En 1996, juste avant la grande époque des rappeuses hypersexuées, peu offraient un plus grand contraste avec elles que Bahamadia. Il est vrai qu'Antonia Reed, qui fêtait alors ses 30 ans, appartenait déjà à l'ancienne génération. Elle s'était lancée dans le hip-hop dès le début des années 80, en qualité de DJ, puis elle était passée au micro, suivant l'exemple des femcees new-yorkaises de ce temps-là, ainsi que celui, dans sa propre ville, de Lady B. Cependant, à cette époque, Philadelphie n'était pas encore au centre du rap game, et il fallut l'appui du DJ et producteur local DJ Ran, puis celui, plus décisif, de Guru, pour que Bahamadia parvienne à percer. C'est de cette façon, avec l'appui du rappeur de Gang Starr, qu'elle obtint une place sur le deuxième Jazzmatazz et un contrat chez Chrysalis, une dizaine d'années après ses débuts.

BAHAMADIA - Kollage

Compte-tenu de son âge et de son bagage, Bahamadia était une artiste, plutôt qu'une provocatrice. Ce qu'elle visait tout d'abord, c'était l'excellence au micro, comme allait le montrer son statut d'égérie féminine du Lyricist Lounge. C'était aussi la promotion d'un certain rap quand, responsable d'une émission de radio, elle parraina la scène underground en pleine émergence à la fin des années 90. C'était son ouverture à d'autres mondes, qu'elle démontra en collaborant avec tout un tas d'Anglais évoluant dans de multiples genres : rap avec The Herbaliser, trip-hop avec Morcheeba, acid jazz avec The Brand New Heavies, et drum'n'bass avec Roni Size, qu'elle épaula sur le morceau qui allait nommer l'album phare du DJ, New Forms. Bahamadia, enfin, était une intellectuelle engagée, prompte à porter la voix du rap dans le monde universitaire ou, bien plus tard, à dénoncer la misogynie crasse de Rick Ross.
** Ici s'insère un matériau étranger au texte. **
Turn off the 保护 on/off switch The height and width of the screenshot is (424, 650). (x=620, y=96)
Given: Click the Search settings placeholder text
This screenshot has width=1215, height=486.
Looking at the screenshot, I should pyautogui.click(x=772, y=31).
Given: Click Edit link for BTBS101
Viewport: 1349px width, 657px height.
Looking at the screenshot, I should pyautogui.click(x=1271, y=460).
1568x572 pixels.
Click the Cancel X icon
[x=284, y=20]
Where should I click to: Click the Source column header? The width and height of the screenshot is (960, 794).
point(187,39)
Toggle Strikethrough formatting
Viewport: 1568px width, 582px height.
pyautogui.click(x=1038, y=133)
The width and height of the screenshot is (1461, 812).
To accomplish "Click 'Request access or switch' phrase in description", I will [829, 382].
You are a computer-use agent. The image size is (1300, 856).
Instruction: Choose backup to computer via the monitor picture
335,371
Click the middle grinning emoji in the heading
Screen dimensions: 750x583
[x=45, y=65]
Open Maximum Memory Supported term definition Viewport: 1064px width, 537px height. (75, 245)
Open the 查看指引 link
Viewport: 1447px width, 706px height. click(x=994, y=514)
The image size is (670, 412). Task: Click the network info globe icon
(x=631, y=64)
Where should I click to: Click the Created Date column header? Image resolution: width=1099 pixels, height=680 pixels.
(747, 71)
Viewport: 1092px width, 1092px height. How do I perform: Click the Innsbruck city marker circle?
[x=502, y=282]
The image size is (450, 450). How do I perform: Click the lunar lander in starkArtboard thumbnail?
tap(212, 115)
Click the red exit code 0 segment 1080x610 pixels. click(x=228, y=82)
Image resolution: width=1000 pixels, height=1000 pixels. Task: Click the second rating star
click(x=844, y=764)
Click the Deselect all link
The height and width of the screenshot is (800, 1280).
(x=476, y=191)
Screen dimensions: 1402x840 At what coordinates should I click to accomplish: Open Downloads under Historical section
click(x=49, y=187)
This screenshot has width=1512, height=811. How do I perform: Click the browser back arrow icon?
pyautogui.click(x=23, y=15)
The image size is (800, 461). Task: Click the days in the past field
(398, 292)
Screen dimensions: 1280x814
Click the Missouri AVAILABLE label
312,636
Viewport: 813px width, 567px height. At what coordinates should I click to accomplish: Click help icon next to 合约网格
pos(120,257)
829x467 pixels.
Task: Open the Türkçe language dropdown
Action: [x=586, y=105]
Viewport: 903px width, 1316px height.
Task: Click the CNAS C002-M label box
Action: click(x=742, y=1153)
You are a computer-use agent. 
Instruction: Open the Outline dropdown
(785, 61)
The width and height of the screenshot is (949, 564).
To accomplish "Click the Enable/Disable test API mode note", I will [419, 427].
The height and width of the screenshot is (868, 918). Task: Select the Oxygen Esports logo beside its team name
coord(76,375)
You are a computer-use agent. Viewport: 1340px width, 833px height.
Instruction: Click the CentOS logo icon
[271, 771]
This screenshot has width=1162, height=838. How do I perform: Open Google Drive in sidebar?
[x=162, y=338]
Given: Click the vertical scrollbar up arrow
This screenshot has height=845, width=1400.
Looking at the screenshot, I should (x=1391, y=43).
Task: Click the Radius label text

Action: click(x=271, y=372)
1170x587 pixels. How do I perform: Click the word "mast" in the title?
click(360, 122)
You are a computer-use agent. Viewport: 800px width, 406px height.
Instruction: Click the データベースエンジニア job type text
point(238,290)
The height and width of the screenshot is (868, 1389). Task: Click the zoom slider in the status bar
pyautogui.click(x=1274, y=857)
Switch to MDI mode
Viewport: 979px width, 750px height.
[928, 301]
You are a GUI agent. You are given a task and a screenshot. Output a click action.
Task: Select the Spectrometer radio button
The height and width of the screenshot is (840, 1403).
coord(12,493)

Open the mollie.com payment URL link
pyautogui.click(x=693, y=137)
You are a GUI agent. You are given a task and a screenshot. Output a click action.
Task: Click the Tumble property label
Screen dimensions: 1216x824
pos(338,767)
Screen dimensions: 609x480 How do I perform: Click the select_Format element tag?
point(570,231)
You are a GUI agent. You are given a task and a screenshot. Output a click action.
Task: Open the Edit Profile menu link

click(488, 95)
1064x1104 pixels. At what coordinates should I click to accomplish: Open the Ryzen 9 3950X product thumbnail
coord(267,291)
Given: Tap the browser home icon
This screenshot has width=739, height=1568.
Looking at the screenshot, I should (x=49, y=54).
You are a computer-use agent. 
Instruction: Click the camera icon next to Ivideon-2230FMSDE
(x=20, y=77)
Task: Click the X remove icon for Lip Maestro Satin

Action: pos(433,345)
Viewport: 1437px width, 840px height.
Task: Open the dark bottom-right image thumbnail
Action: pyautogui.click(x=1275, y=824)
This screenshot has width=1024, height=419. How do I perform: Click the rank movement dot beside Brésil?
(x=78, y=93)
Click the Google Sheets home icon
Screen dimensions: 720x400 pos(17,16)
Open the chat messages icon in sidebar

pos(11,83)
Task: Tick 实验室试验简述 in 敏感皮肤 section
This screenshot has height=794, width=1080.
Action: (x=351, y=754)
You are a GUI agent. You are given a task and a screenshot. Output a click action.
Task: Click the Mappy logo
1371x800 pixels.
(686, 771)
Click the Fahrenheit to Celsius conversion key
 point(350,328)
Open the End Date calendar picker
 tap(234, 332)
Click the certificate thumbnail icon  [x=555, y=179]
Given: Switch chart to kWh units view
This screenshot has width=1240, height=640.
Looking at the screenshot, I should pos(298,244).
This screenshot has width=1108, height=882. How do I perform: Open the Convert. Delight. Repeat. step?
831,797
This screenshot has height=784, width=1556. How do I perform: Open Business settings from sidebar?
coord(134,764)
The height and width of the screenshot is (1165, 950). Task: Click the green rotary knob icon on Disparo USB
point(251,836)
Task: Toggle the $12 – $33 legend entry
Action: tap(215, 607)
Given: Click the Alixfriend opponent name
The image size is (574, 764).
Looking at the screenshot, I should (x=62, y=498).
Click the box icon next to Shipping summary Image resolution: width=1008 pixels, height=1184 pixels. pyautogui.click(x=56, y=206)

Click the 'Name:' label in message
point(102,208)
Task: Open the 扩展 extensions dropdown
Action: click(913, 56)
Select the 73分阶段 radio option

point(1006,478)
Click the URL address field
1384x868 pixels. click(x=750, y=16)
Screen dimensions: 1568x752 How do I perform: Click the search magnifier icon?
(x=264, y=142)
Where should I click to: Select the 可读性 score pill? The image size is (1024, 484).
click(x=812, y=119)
Kollage, premier album d'une discographie très ténue, traduisait tout cela. Dès son premier vrai titre, le bien nommé "WordPlay", où elle jouait avec les noms de rappeurs passés ou contemporains, c'était une science du langage que Bahamadia manifestait de sa voix basse. Elle s'amusait avec des mots compliqués, comme sur "Rugged Ruff". Elle aspirait à être créative sur "Innovation". Elle donnait aussi dans le storytelling à message, avec ce "True Honey Buns" qui nous parlait d'une amie en train de faire la groupie après un concert du Wu-Tang. Et elle faisait tout cela avec l'austère minimalisme parcouru de scratches et imprégné de sons jazz du boom bap, en toute logique pour un album produit par Da Beatminerz, DJ Premier et Guru.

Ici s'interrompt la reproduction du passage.